How a Mobile Phone Works

Diana O'Carroll meets Dr Chris Cox to find out how a mobile phone compresses data, and why we could soon be calling home from the sky...
15 March 2009

Interview with

Dr Chris Cox

Diana - I've come to speak to Chris Cox here at the Science Festival to talk about the intimate workings of the mobile phone. Chris, when I make a call on my shiny new phone what's happening?

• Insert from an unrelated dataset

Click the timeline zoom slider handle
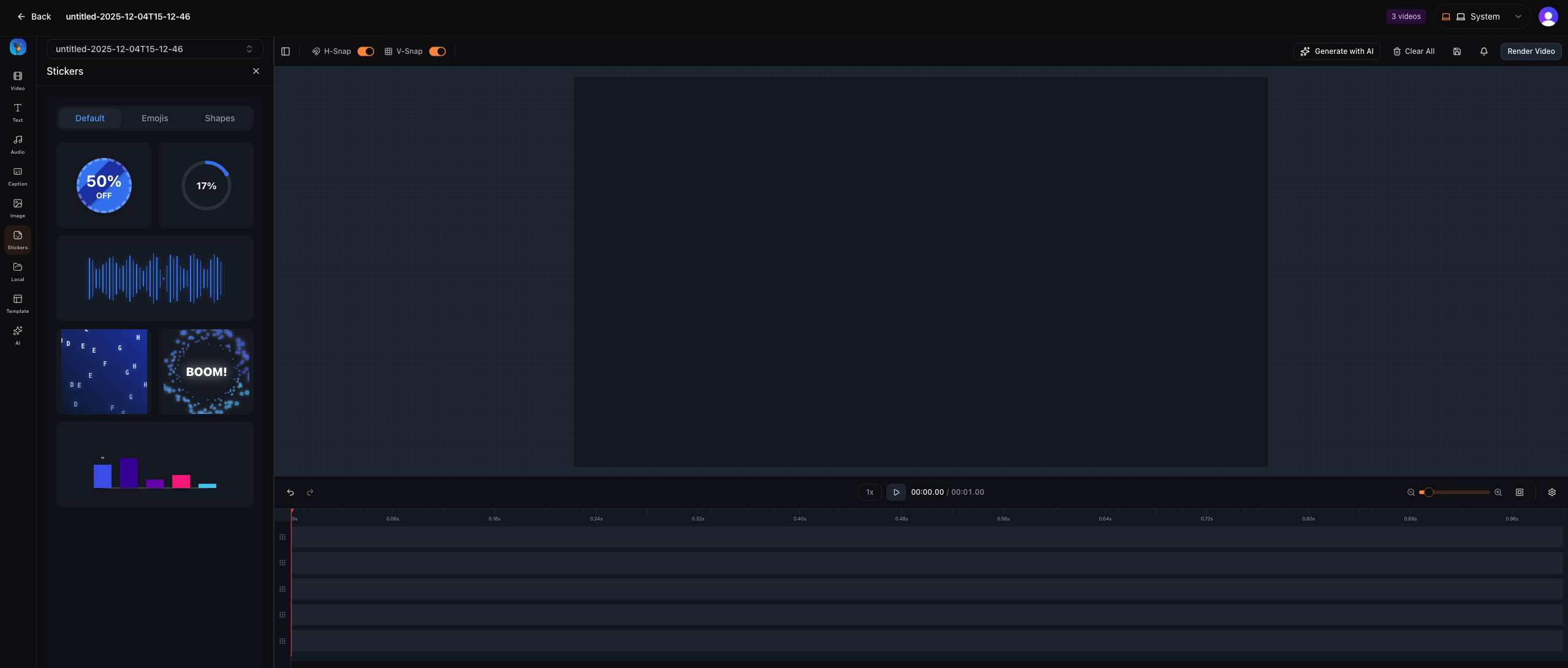This screenshot has height=668, width=1568. [x=1428, y=492]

try15Chris C - There's quite a lot of steps it has to go through. Basically it all starts off when we speak into the microphone of a mobile phone and that turns our speech into a nice electrical signal representing the sound. That all then gets digitised, converted into a stream of binary 1s and 0s that represents the signal. The next step is it all gets compressed so that we all have to send fewer 1s and 0s. Basically that makes the whole process more efficient, slight loss of sound quality but it does mean that with lower data rates form each mobile phone the base station can accommodate more mobile phones in each cell.

Diana - How much is it compressed by?

Chris C - Basically it's typically down by a factor of ten or so. The original signal is 64,000 bits every second and it gets squashed to somewhere between 5000 and 13,000.

Diana -Here's an example of me talking at 64,000 bits per second...

Diana -And here's an example of me talking at 5,000 bits per second...

Diana - So you can hear how the audio degrades, especially when you're not getting a very good signal and that gives you that 'in the shower effect.' How is it possible to locate the last known position of a mobile phone? We hear about that a lot on the telly - maybe on Crimewatch, something like that - but how is it actually done?

Chris C - That's quite an important technique, often for emergency calls, tracing crimes and stuff like that. The most common technique is basically by triangulation. If you've got a mobile phone sitting in the middle of, say a triangle of three base stations then the mobile phone can measure the time at which the different signals from the different base stations all arrive. By comparing those times it can work out exactly where it is and report the result back, basically the same technique that seismologists use for locating earthquakes.

Diana - There've been plans floating around, lots of rumours saying that they're going to put mobile phones on planes. I don't know if I want to listen to someone saying 'I'm on the plane' but if they do that then how's it going to work?

Chris C - Well I must confess I'm not sure I do either. Let's see how that all works. First of all, there's been a bit of a delay because they want to make certain there's no interference with the electrical systems on board the aircraft. Once they have made absolutely sure of that there's going to be a tiny base station in the aeroplane itself which will just be picking up signals from the hundred or so passengers on board. Then after picking up the signals the aeroplane will send that down to a dedicated receiver on the ground, just by a point-to-point link that can handle a really high data rate.

Diana - We've had the eighties brick and we have lovely touch-screen phone that can do what seems like just about everything. What could possibly be next?

Chris C- There's a few different things. First of all, fairly similar to little receivers in aeroplanes we're likely to be getting little base station receivers for our homes as well. That is going to allow us to have all the capacity of a mobile phone base station that would normally be over a whole town for our own home. That will allow us to have really high data rates for really fast applications on our mobile devices in our home.

Diana - Would it be possible to share these base stations even if it's not your home base station? If you're out and about you could get this high data rate from someone else's house.

Chris - Er - you would need to sort the billing arrangements for that! Try to sort out if it's you paying the bill or the other person owning the other thing paying the bill. That is probably the next step down the road but we'll probably get there eventually.